Alice has a blog, which aims to empower women who have endometriosis.
“I’ve had endometriosis symptoms for about two years, but no diagnosis yet. I am on the waiting list for an ultrasound. I've been offered mefenamic acid (prescription painkillers) but no treatment yet because [the diagnosis] hasn't been confirmed. My experience with the healthcare system has been pretty good, apart from the GP assuming I am a woman (which is usually how I am read by other people so I am used to it). They listened to my concerns and explained the next steps.”
— Anonymous UK, 22 (1)
I started getting problems from my first period aged 13. However I wasn’t diagnosed until aged 19. My endometriosis resurged about 18 months ago. How many ways can you say ‘Ouch?’ The main symptom is pain. I have chronic pain in the pelvic area, painful menstruation, pain when my bladder is full and pain when I empty. I also have referred pain in my back, thighs, hips and knees. I have been treated with an injection in my stomach, the rest of my treatments have been surgical and tablets, liquids, patches - all to treat the pain. I have a series of different types of painkillers and dependent on the severity of the pain and the area of the pain, I use different ones. Sometimes, a combination of them. It’s become quite a skill determining what works.
I have Stage 4 endometriosis so I had a bowel resection in August 2013. I think one of the things I’ve struggled with is that people mistakenly believe because you’ve had surgery, you should be fine now. I still have a lot of pain. Also putting on a brave face can be hard. It’s seven steps from my bedroom to my bathroom. I know this because I’ve counted them, because on a regular basis I steel myself to make the walk.
Life hasn’t felt “normal” for quite sometime.
As a trained nurse, I know and have been taught the value of talking therapy. Endometriosis does not only affect you: it affects your family, your partner, your children, often your siblings – in fact, I have a close relative with endometriosis, too. Dependent on how we may feel, the affects can be transferred without intention onto other people in the family. No area of my life is untouched, even intimacy.
If you experience pain during sex it can be difficult for your partner too, men don’t want to cause you pain, so lots of talking about it together helps - it’s just making sure you take the little steps to help make your situation that little bit lighter. My family help out a lot with tasks which I am unable to do at the moment and this helps to alleviate some of the strain on me. I try to remain as active as I can and to just take one day at a time.

■ Exercise data:
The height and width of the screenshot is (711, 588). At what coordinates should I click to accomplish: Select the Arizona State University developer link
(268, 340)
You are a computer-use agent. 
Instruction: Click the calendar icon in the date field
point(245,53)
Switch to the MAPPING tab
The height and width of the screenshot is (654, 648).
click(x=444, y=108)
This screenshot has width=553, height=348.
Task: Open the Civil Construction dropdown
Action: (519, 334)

■ Activity list:
1 – In the endometriosis accounts, how many steps does the writer with Stage 4 endometriosis count between the bedroom and the bathroom?
2 – Continue the endometriosis accounts from the end of the last paragraph.

■ Answers in order:
1 – Seven.

2 –
“I’ve had endometriosis symptoms for 20 years and got diagnosed five years after my symptoms started. As far as treatment goes, I’ve used birth control, Lupron, had a laparoscopy, and a TAH-BSO (Total Abdominal Hysterectomy and Bilateral Salpingo-Oopherectomy—the removal of the uterus including the cervix as well as the tubes and ovaries). My experience with doctors has not been great. They were always more concerned with my fertility than my pain, despite me saying, in no uncertain terms, that I never wanted kids. I also tried an endo support forum but never got into it. The language was never inclusive, always just saying ‘women’.”— Anonymous USA, 34
“I’ve had endometriosis symptoms since my first period at 10 years old. Now I’m 24 but I still don’t have a diagnosis. Doctors tell me it's normal and we have to accept the pain. [As far as treatment goes]
I was on the pill, but I got very depressed
and lethargic and stopped taking it after a few years. My experience with the healthcare system has not been good. They all want to me to take the pill, even when I tell them how it affects me badly, and they don't acknowledge that my symptoms are problematic, they usually tell me to just take painkillers and deal with it, I wish they would listen and take me seriously, even just to diagnose me officially. Right now I feel like I make things up when I can't work and am in too much pain, because I know the pain is too much but it doesn't get validated.”